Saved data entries

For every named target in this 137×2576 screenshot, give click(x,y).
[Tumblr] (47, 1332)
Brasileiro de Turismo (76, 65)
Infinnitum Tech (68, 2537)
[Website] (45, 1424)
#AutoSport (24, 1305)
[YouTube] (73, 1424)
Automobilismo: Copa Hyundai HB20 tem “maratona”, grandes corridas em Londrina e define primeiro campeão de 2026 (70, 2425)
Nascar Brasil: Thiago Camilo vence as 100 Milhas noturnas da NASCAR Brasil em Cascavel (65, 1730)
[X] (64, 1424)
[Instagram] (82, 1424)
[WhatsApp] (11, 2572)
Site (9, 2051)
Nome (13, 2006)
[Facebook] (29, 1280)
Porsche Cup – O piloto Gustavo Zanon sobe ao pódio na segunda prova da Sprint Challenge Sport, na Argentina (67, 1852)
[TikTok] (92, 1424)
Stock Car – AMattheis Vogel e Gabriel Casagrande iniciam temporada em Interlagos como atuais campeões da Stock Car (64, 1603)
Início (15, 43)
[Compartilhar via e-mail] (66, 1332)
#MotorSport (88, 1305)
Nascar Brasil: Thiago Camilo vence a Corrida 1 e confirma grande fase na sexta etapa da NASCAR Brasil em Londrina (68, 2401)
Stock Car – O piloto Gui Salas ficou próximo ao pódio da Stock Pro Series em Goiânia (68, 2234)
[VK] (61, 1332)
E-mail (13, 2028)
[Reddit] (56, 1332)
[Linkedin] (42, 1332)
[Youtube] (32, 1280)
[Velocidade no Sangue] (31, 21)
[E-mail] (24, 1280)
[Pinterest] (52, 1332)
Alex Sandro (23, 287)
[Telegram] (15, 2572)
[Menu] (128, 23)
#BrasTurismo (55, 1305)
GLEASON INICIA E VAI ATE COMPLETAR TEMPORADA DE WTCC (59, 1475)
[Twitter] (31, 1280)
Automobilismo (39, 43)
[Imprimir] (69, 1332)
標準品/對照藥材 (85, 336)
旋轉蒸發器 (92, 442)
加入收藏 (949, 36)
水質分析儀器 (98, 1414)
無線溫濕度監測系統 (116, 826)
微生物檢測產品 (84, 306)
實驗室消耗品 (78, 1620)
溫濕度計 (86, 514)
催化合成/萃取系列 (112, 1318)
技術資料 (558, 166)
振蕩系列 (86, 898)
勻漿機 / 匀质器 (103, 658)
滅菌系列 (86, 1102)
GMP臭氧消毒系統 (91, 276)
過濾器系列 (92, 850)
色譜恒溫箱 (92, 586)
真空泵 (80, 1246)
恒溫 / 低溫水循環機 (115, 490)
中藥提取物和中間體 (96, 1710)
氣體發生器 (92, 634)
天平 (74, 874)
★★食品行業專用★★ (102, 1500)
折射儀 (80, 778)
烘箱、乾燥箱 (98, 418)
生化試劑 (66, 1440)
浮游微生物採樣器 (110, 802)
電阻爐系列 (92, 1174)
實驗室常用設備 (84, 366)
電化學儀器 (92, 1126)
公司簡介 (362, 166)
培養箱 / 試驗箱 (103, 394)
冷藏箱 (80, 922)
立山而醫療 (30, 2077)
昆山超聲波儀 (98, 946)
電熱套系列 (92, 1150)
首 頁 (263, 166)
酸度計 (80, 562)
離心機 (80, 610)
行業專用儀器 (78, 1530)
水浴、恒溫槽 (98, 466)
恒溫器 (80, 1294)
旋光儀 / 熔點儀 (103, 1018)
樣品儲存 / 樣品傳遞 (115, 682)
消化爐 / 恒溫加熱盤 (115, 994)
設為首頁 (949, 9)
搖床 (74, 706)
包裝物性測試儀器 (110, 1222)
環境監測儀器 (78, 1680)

(Task details) Copy out, exactly and alone, the lines of the entries above between the ones holding "[YouTube] (73, 1424)" and "#MotorSport (88, 1305)", inclusive.

(Response box)
[YouTube] (73, 1424)
Automobilismo: Copa Hyundai HB20 tem “maratona”, grandes corridas em Londrina e define primeiro campeão de 2026 (70, 2425)
Nascar Brasil: Thiago Camilo vence as 100 Milhas noturnas da NASCAR Brasil em Cascavel (65, 1730)
[X] (64, 1424)
[Instagram] (82, 1424)
[WhatsApp] (11, 2572)
Site (9, 2051)
Nome (13, 2006)
[Facebook] (29, 1280)
Porsche Cup – O piloto Gustavo Zanon sobe ao pódio na segunda prova da Sprint Challenge Sport, na Argentina (67, 1852)
[TikTok] (92, 1424)
Stock Car – AMattheis Vogel e Gabriel Casagrande iniciam temporada em Interlagos como atuais campeões da Stock Car (64, 1603)
Início (15, 43)
[Compartilhar via e-mail] (66, 1332)
#MotorSport (88, 1305)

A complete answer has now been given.